◆ **EXERCISE BRIEF**:
Reproduce the listing word for word, from its first line through the line that contains "The height and width of the screenshot is (501, 1050).".
** Opening THE DATA block **
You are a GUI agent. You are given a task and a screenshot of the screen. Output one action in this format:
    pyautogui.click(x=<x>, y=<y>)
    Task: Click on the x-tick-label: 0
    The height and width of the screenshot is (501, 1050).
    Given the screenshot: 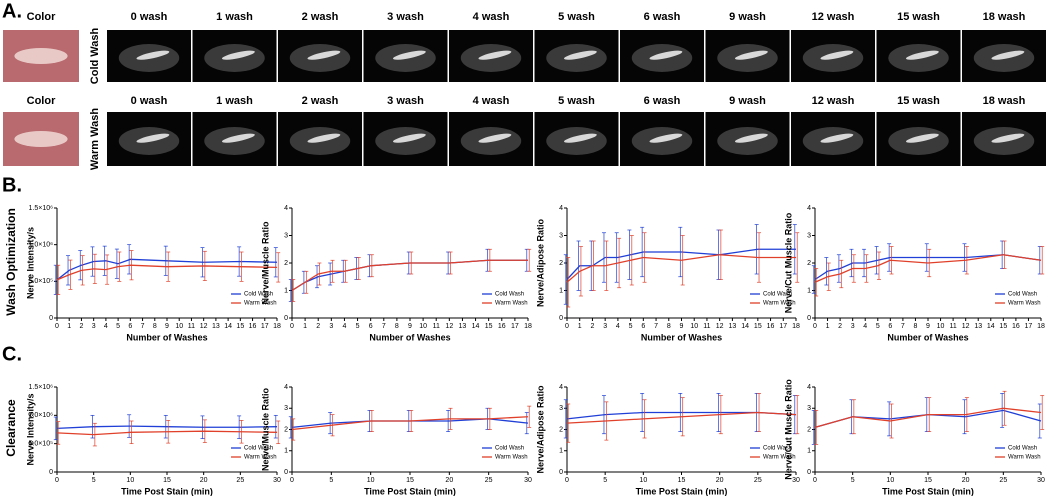 What is the action you would take?
    pyautogui.click(x=57, y=326)
    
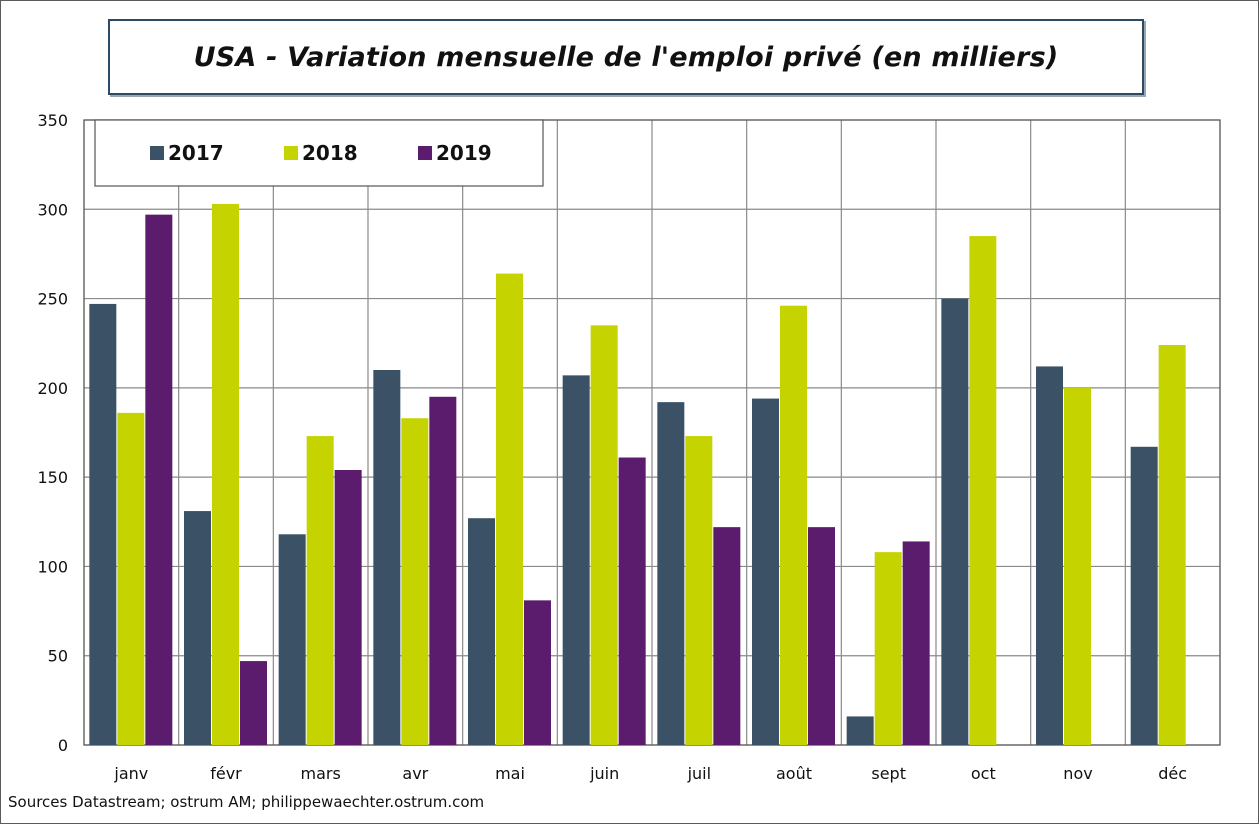 This screenshot has width=1259, height=824. Describe the element at coordinates (196, 153) in the screenshot. I see `legend-label-2017: 2017` at that location.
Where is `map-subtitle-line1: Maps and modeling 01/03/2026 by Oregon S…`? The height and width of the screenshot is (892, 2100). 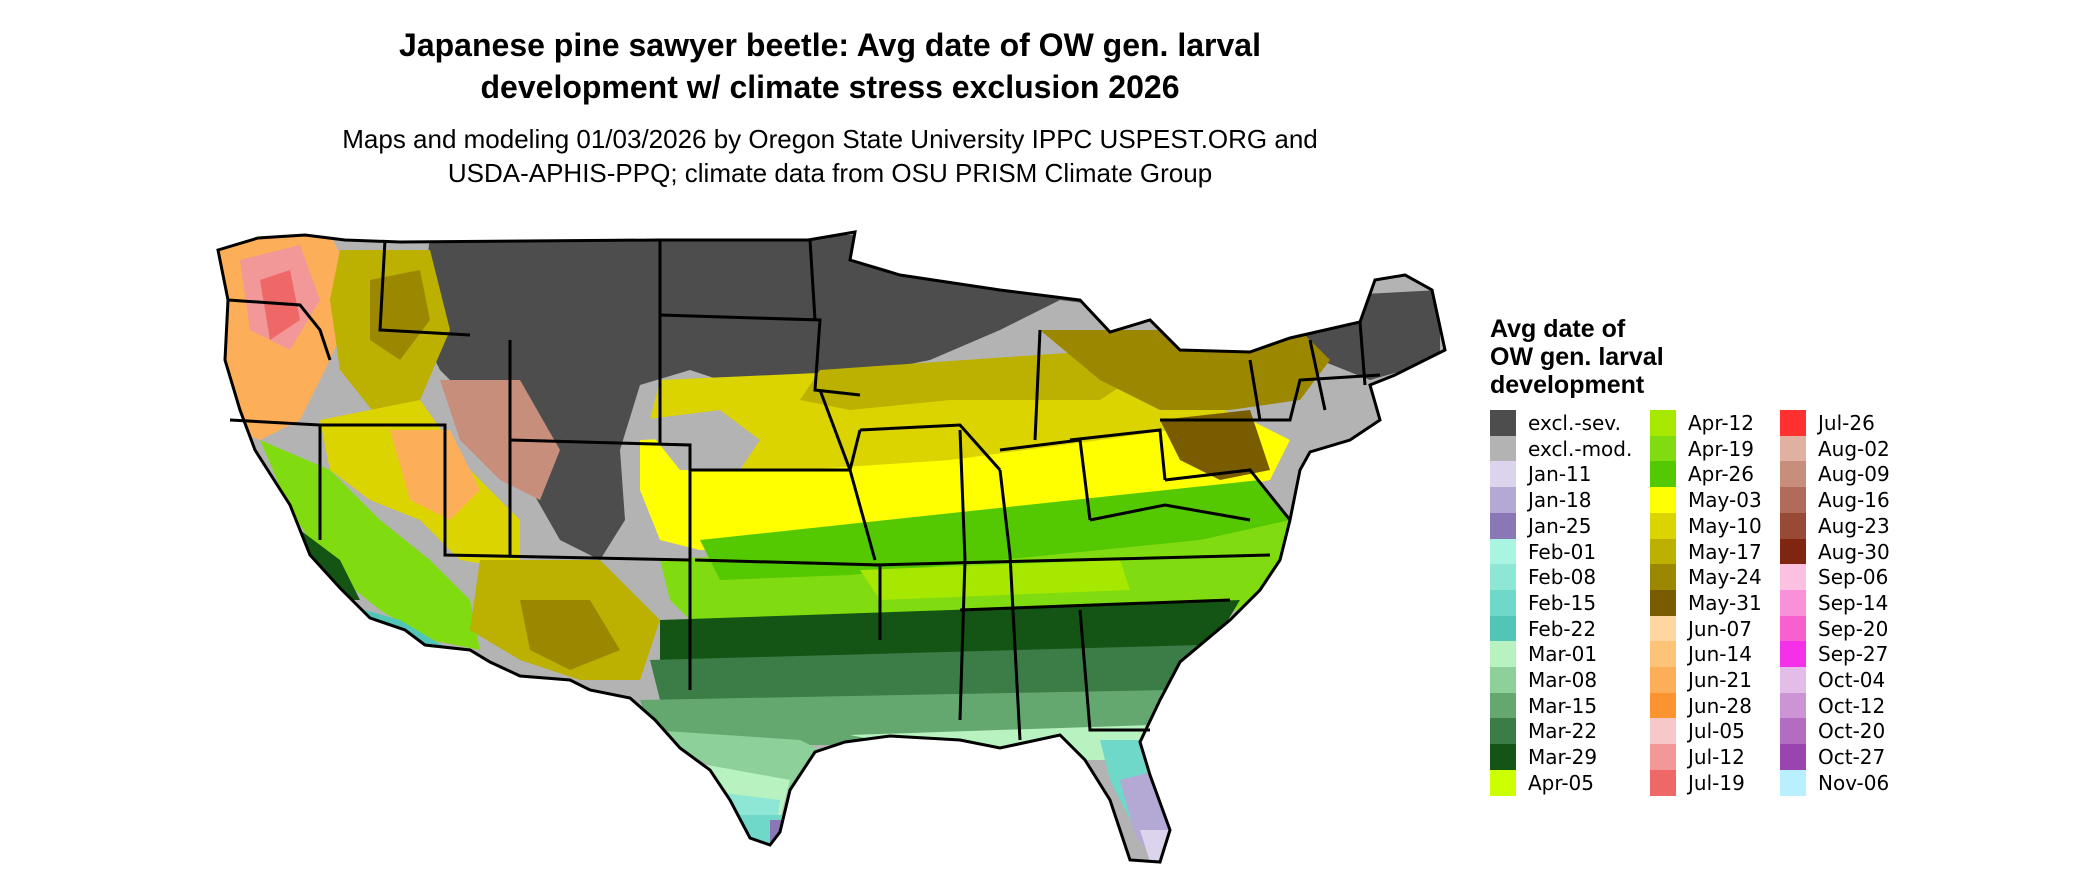
map-subtitle-line1: Maps and modeling 01/03/2026 by Oregon S… is located at coordinates (830, 139).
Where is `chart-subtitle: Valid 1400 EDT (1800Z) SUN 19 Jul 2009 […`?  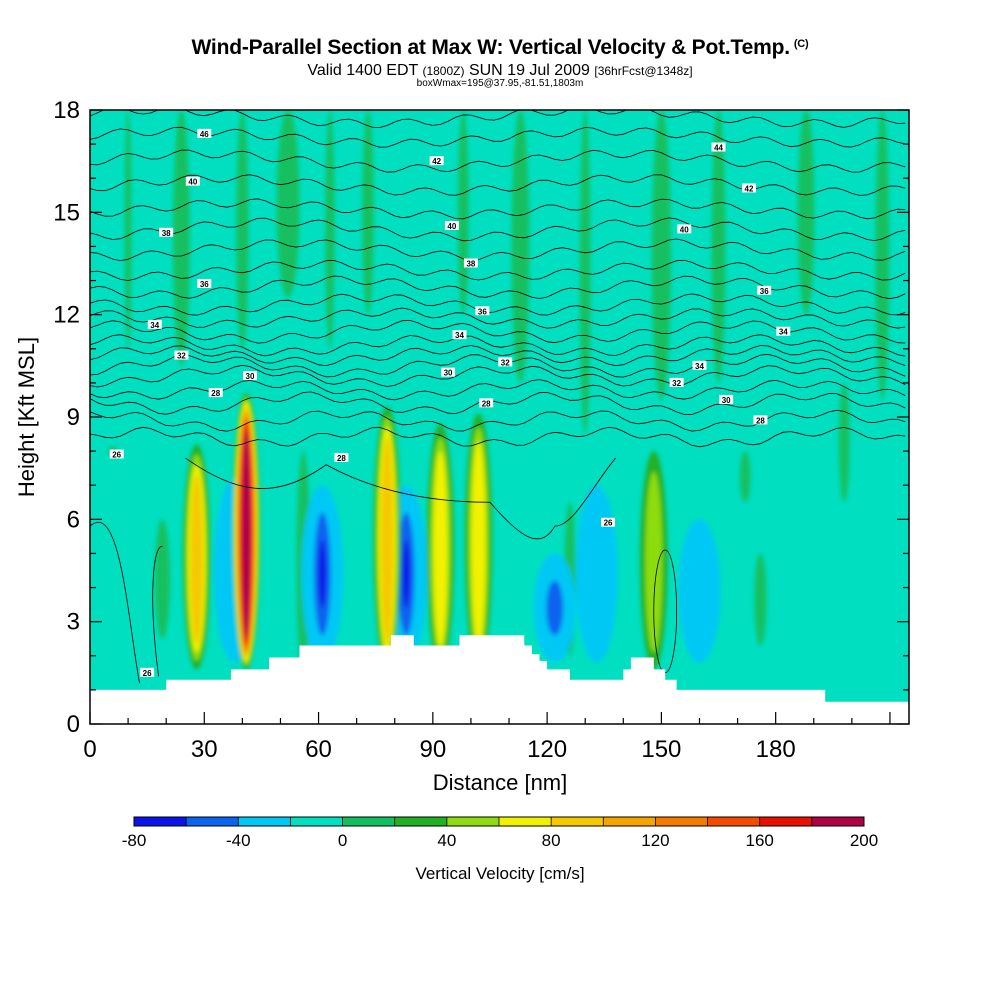 chart-subtitle: Valid 1400 EDT (1800Z) SUN 19 Jul 2009 [… is located at coordinates (500, 71).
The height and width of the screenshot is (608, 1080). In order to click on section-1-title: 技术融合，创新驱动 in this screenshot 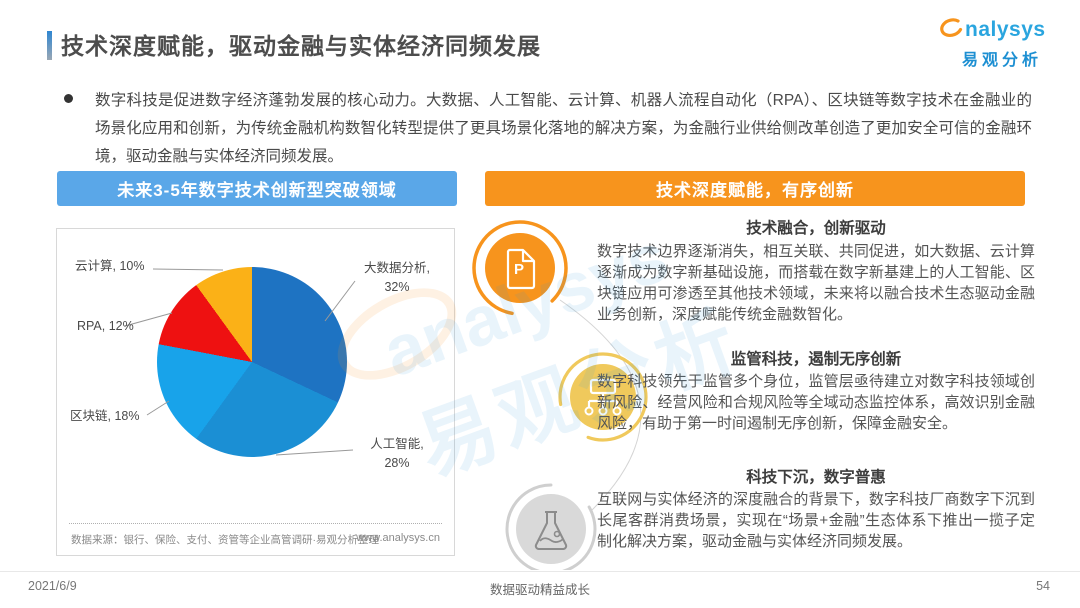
** Closing THE DATA block **
◆ **ANSWER FOR THIS EXERCISE**:
You are a GUI agent. You are given a task and a screenshot of the screen. Output one action in this format:
    pyautogui.click(x=<x>, y=<y>)
    Task: Click on the x-tick-label: 0
    The height and width of the screenshot is (501, 1050).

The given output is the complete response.